SHORT EXERCISE:
Reproduce the material below, changing each occurrence of "How do I perform" to "How should I carry out" and leaving everything else unchanged.

Records for locating displayed items
"""
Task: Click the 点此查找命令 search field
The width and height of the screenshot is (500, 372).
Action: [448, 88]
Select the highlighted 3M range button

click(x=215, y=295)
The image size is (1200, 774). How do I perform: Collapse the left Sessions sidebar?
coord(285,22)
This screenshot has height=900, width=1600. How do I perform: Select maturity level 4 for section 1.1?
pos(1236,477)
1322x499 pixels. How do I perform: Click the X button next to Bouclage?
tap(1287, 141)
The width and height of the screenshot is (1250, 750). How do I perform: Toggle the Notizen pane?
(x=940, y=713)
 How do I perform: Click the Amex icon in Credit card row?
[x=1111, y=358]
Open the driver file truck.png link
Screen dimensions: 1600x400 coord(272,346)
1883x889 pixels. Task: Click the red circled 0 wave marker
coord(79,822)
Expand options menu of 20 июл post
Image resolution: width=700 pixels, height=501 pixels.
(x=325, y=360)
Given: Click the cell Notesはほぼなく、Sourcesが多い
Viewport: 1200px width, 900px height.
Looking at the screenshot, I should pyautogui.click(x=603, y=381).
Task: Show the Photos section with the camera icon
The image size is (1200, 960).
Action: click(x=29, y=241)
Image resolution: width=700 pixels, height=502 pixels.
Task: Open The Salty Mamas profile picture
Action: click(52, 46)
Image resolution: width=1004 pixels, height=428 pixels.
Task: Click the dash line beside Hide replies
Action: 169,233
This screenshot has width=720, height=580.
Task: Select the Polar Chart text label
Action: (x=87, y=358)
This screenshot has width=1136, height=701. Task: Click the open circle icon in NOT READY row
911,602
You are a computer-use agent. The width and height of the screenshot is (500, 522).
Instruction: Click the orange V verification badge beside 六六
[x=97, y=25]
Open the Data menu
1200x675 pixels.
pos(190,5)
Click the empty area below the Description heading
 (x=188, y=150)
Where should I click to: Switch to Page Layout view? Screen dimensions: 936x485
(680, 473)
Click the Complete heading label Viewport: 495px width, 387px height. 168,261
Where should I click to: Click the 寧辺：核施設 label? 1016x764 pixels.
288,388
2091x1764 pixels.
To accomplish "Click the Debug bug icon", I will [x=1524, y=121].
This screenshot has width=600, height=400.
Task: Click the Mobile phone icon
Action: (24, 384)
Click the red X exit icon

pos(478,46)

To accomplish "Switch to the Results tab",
"""
SOLUTION:
Task: Click the 点此查找命令 search field
The width and height of the screenshot is (500, 372).
Action: [448, 88]
Select the highlighted 3M range button

click(x=215, y=295)
The image size is (1200, 774). How should I carry out: Collapse the left Sessions sidebar?
coord(285,22)
This screenshot has height=900, width=1600. How should I carry out: Select maturity level 4 for section 1.1?
pos(1236,477)
1322x499 pixels. How should I carry out: Click the X button next to Bouclage?
tap(1287, 141)
The width and height of the screenshot is (1250, 750). How should I carry out: Toggle the Notizen pane?
(x=940, y=713)
 How should I carry out: Click the Amex icon in Credit card row?
[x=1111, y=358]
Open the driver file truck.png link
Screen dimensions: 1600x400 coord(272,346)
1883x889 pixels. Task: Click the red circled 0 wave marker
coord(79,822)
Expand options menu of 20 июл post
Image resolution: width=700 pixels, height=501 pixels.
(x=325, y=360)
Given: Click the cell Notesはほぼなく、Sourcesが多い
Viewport: 1200px width, 900px height.
Looking at the screenshot, I should pyautogui.click(x=603, y=381).
Task: Show the Photos section with the camera icon
The image size is (1200, 960).
Action: click(x=29, y=241)
Image resolution: width=700 pixels, height=502 pixels.
Task: Open The Salty Mamas profile picture
Action: click(52, 46)
Image resolution: width=1004 pixels, height=428 pixels.
Task: Click the dash line beside Hide replies
Action: 169,233
This screenshot has width=720, height=580.
Task: Select the Polar Chart text label
Action: (x=87, y=358)
This screenshot has width=1136, height=701. Task: Click the open circle icon in NOT READY row
911,602
You are a computer-use agent. The width and height of the screenshot is (500, 522).
Instruction: Click the orange V verification badge beside 六六
[x=97, y=25]
Open the Data menu
1200x675 pixels.
pos(190,5)
Click the empty area below the Description heading
 (x=188, y=150)
Where should I click to: Switch to Page Layout view? Screen dimensions: 936x485
(680, 473)
Click the Complete heading label Viewport: 495px width, 387px height. 168,261
Where should I click to: Click the 寧辺：核施設 label? 1016x764 pixels.
288,388
2091x1764 pixels.
To accomplish "Click the Debug bug icon", I will [x=1524, y=121].
This screenshot has width=600, height=400.
Task: Click the Mobile phone icon
Action: (24, 384)
Click the red X exit icon

pos(478,46)

To accomplish "Switch to the Results tab",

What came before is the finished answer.